The rains had stopped for quite a
while now but the sky was overcast. Night had set in long ago and it was very
dark outside. Silence reigned. This was the time to get away, said Yudhisthira.
No one said a thing. Kunti and the Pandavas quietly entered the tunnel and
after some time emerged out of it. They were on the bank of Suranadi and were
safe.
Bhima turned back and entered the
tunnel. On reaching the wax palace at the other end, Bhima confronted Puranjana
Panda there and told him that soon he would be burnt to death in the same palace
which he had built to burn the Pandavas to death. Bhima set fire to the palace.

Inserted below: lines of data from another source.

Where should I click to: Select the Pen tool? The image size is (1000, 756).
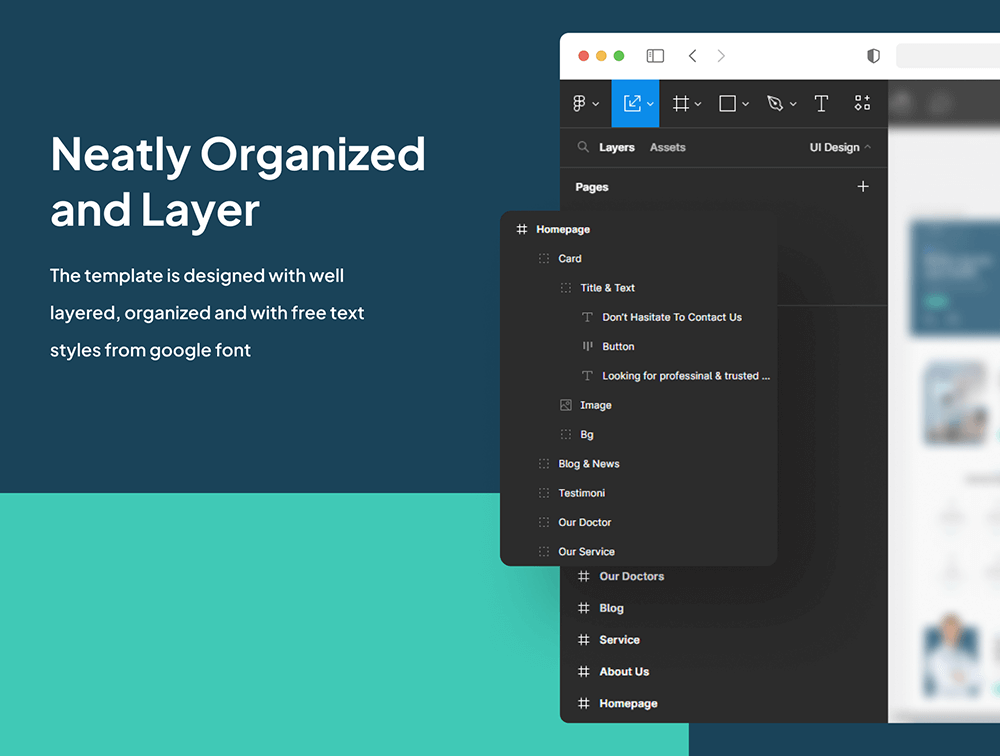pyautogui.click(x=775, y=103)
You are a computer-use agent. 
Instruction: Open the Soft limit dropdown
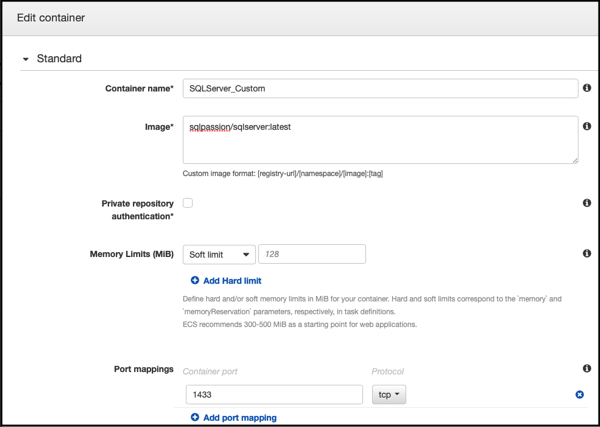click(219, 255)
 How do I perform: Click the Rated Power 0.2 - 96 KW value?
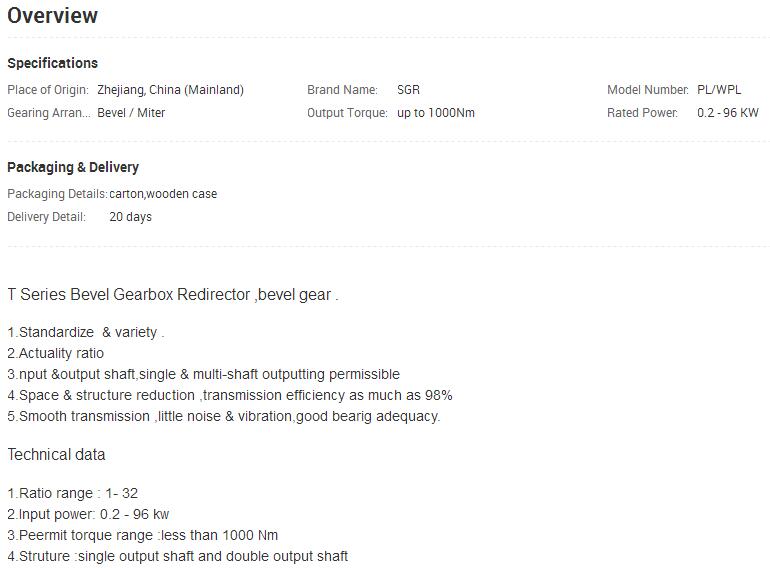[x=728, y=113]
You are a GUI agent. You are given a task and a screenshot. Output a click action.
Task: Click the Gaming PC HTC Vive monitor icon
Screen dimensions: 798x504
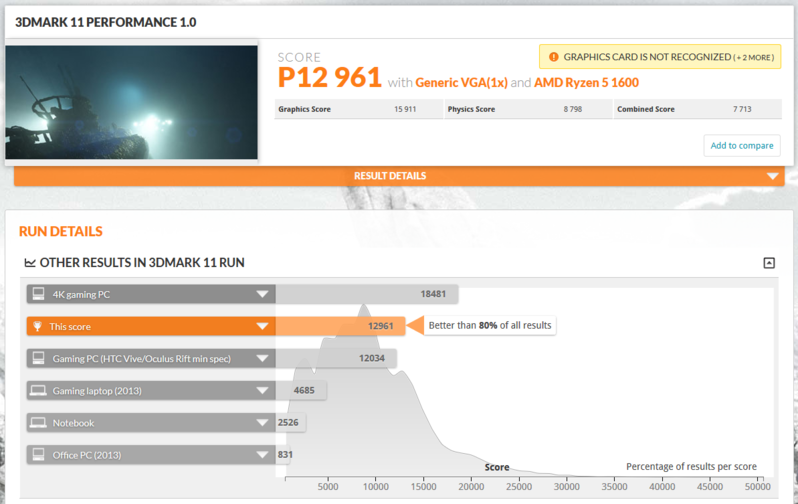tap(39, 358)
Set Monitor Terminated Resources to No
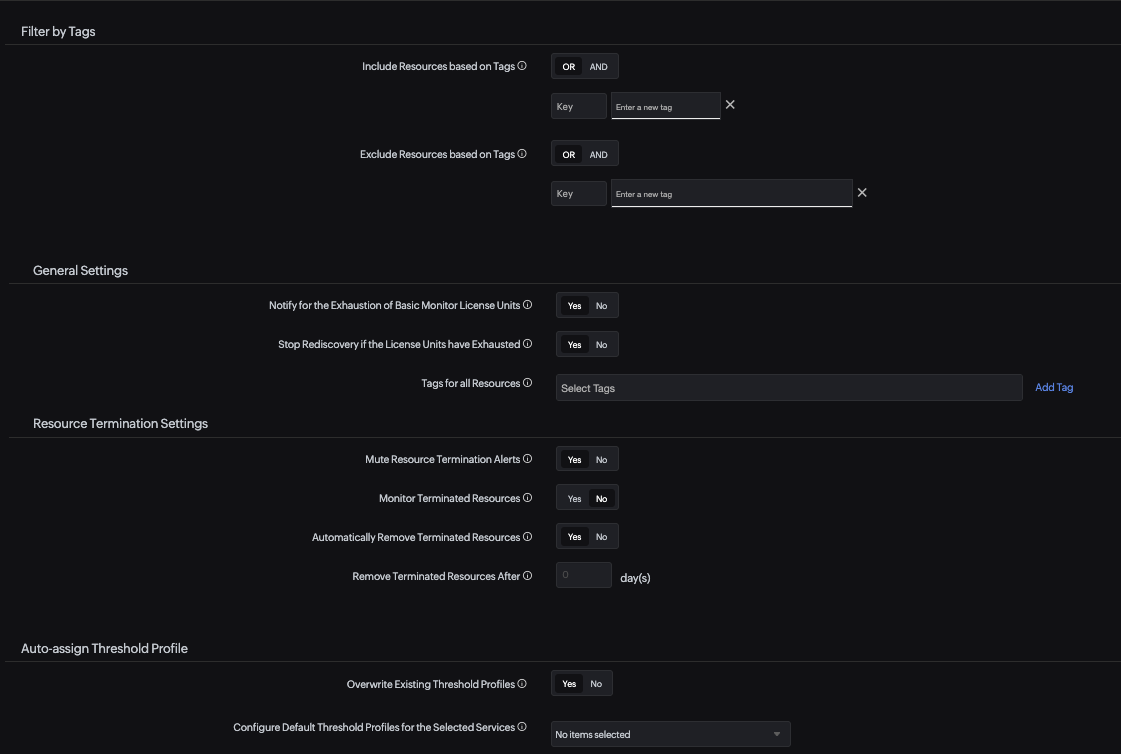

In no time the entire palace was engulfed with flames and Puranjaya Panda
perished. Praying most humbly to god Agni to spare him, Bhima escaped. Soon he
joined his mother and brothers at the river bank. They all knew what had
happened to the poor savari and her children. But none of them shed a tear for
them; let alone shedding tears, they didn’t even mention them in their exchanges
ever. Could it be because they, especially Kunti and Yudhisthira, had a sense
of guilt about what had happened to them? Perhaps they had, perhaps they didn’t
have. The text is silent about it. In any case, the sensitive person knows he
has to suffer his feeling of guilt and remorse alone for fear that sharing it with
others would mean demeaning himself in front of others. His conscience would trouble
him, but for how long? In any case, given their ambitions and apprehensions, kings
and princes could hardly afford to live by their conscience.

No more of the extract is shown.